Article 2 : La protestation introduite par M. B devant le tribunal administratif de Saint-Denis, tendant à l'annulation des opérations électorales qui se sont déroulées les 9 et 16 mars 2008 en vue de l'élection des conseillers municipaux de la commune de Sainte-Rose, est rejetée.
Article 3 : Les conclusions présentées par M. D et autres devant le tribunal administratif de Saint-Denis, tendant à l'annulation de l'élection de M. B et de ses colistiers, sont rejetées.
Article 4 : La requête n° 319654 présentée par M. B est rejetée.

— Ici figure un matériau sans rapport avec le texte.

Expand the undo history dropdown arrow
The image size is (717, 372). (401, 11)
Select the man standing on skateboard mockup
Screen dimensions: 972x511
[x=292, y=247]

Article5 : Les conclusions présentées par M. D et autres et par M. B au titre de l'article L. 761-1 du code de justice administrative sont rejetées.

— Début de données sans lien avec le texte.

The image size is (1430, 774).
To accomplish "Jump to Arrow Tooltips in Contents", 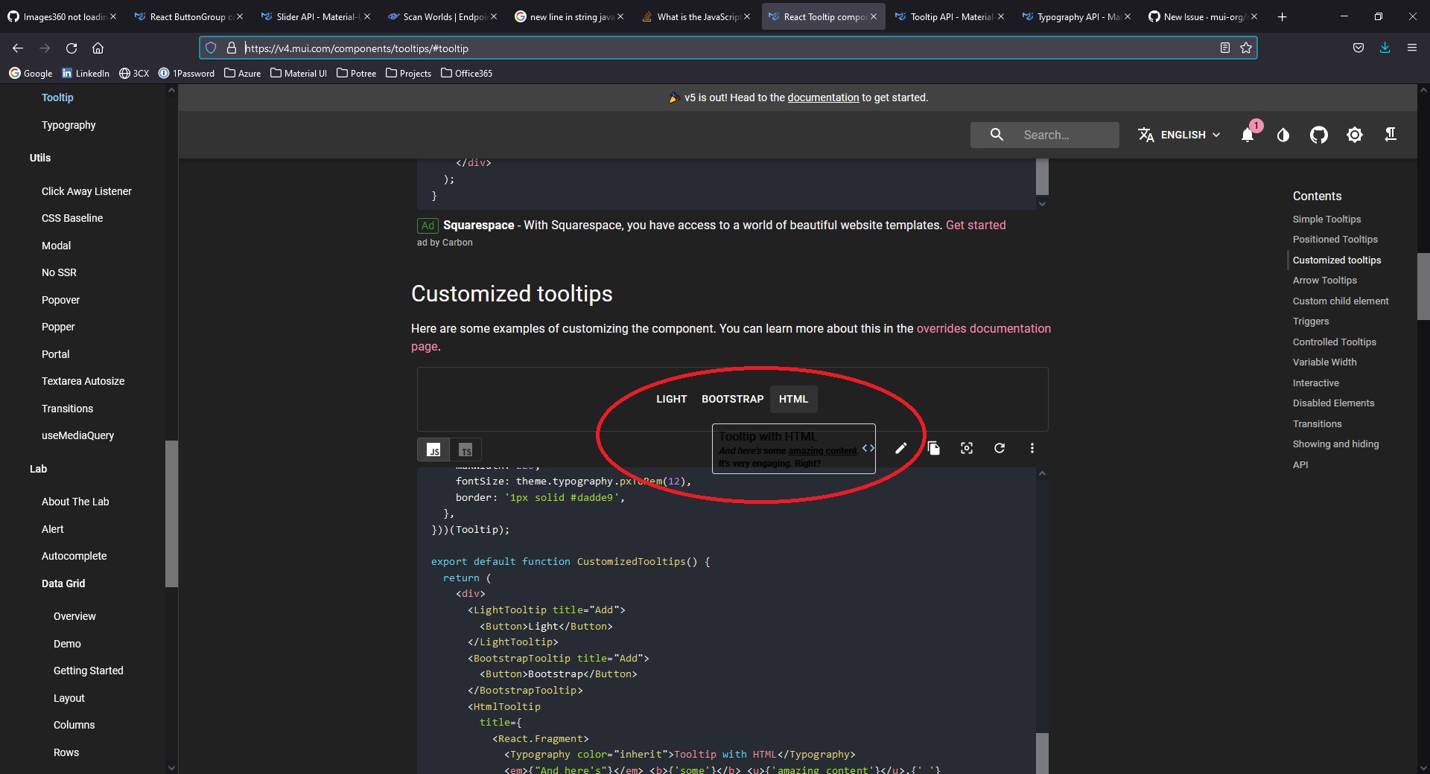I will click(1325, 281).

Article 6 : La présente décision sera notifiée à M. Joseph Bruno D, à Mme Jeanne Marie J, à M. Henri F, à Mme Mélissa Jeanne R, à M. Ruppert Jean Bernard T, à Mme Wilhemine Marie W, à M. Jean-Robert G, à Mme Eugénie Marie Q, à M. Laurent Denis E, à Mme Samuelle Raymonde V, à M. Jean-Eric Expédit K, à Mme Délizia Marie Solveige P, à M. Anndou Daniel U, à Mme Marie Elvige N, à M. Alain Christian I, à Mme Corinne X, à M. Gino H, à Mme Juliette Marie Eugénie M, à M. Jean Thierry O, à Mme Marie Joëlle S, à M. Jean-Eric L, à Mme Michette Marie Hélène S, à M. Michel B et au ministre de l'intérieur, de l'outre-mer et des collectivités territoriales.